As we get older, our immune system slowly loses its edge.
One of the biggest changes happens in T cells, a type of white blood cell that helps the body fight infections and cancer.
With age, T cells become fewer in number and slower to respond, leaving older adults more vulnerable to illness and reducing the effectiveness of vaccines and cancer treatments.
Now, researchers have discovered a promising new way to temporarily restore some of this lost immune strength.
In a new study, scientists showed that it is possible to “rejuvenate” the immune system in aging mice by briefly reprogramming cells in the liver to support T cell growth and survival.
The problem starts with the thymus, a small organ located near the heart. The thymus acts as a training ground for T cells, helping them mature and develop the diversity needed to recognize many different threats.
Unfortunately, the thymus begins shrinking surprisingly early in adulthood. By the time people reach old age, it has lost much of its function, and the supply of new T cells drops sharply.
Rather than trying to repair or replace the thymus itself, the research team took a different approach.
They asked whether the body could be engineered to temporarily take over some of the thymus’s job. Their solution was to turn the liver into a short-term “factory” that produces signals normally released by the thymus.
The liver was an ideal target for several reasons.
It remains highly active even in old age, it is very good at making proteins, and it is relatively easy to deliver genetic instructions to liver cells. Importantly, all circulating blood passes through the liver, meaning immune cells can readily receive the signals produced there.
The researchers used messenger RNA, or mRNA, to deliver instructions for making three key immune-supporting molecules. These molecules help immature T cells survive, mature, and expand.
The mRNA was packaged into tiny lipid particles and injected into the bloodstream. Once the particles reached the liver, liver cells began producing the immune-boosting factors for a short time.

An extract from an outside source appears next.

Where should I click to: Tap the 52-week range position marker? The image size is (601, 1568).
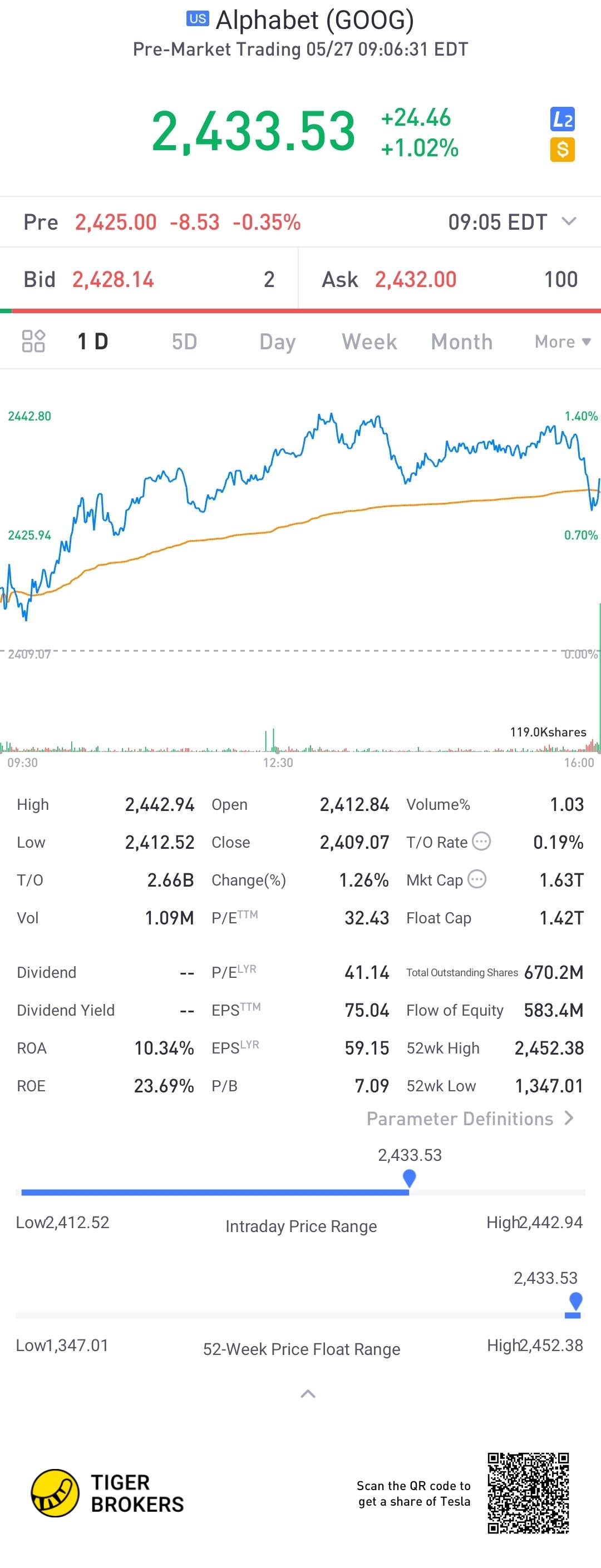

Because mRNA naturally breaks down quickly, the treatment did not permanently change the cells. Instead, the mice received several injections over a few weeks to maintain the effect.
The results were striking. Older mice that received the treatment developed larger and more diverse T cell populations. Their immune systems looked and behaved more like those of younger animals.
When these mice were given a vaccine, their T cell response was much stronger than that of untreated mice of the same age. The treatment also improved the effectiveness of cancer immunotherapy. Older mice receiving both the mRNA treatment and an immune checkpoint drug survived longer and responded better to treatment than mice that received the cancer drug alone.
The researchers found that all three immune factors were necessary to achieve these benefits. Using only one or two was not enough to fully restore immune function.
While this work is still at an early stage and has only been tested in mice, it opens the door to a new way of thinking about immune aging. Instead of trying to permanently rebuild damaged organs, short-term and repeatable treatments might help older people maintain stronger immune defenses and stay healthier for longer.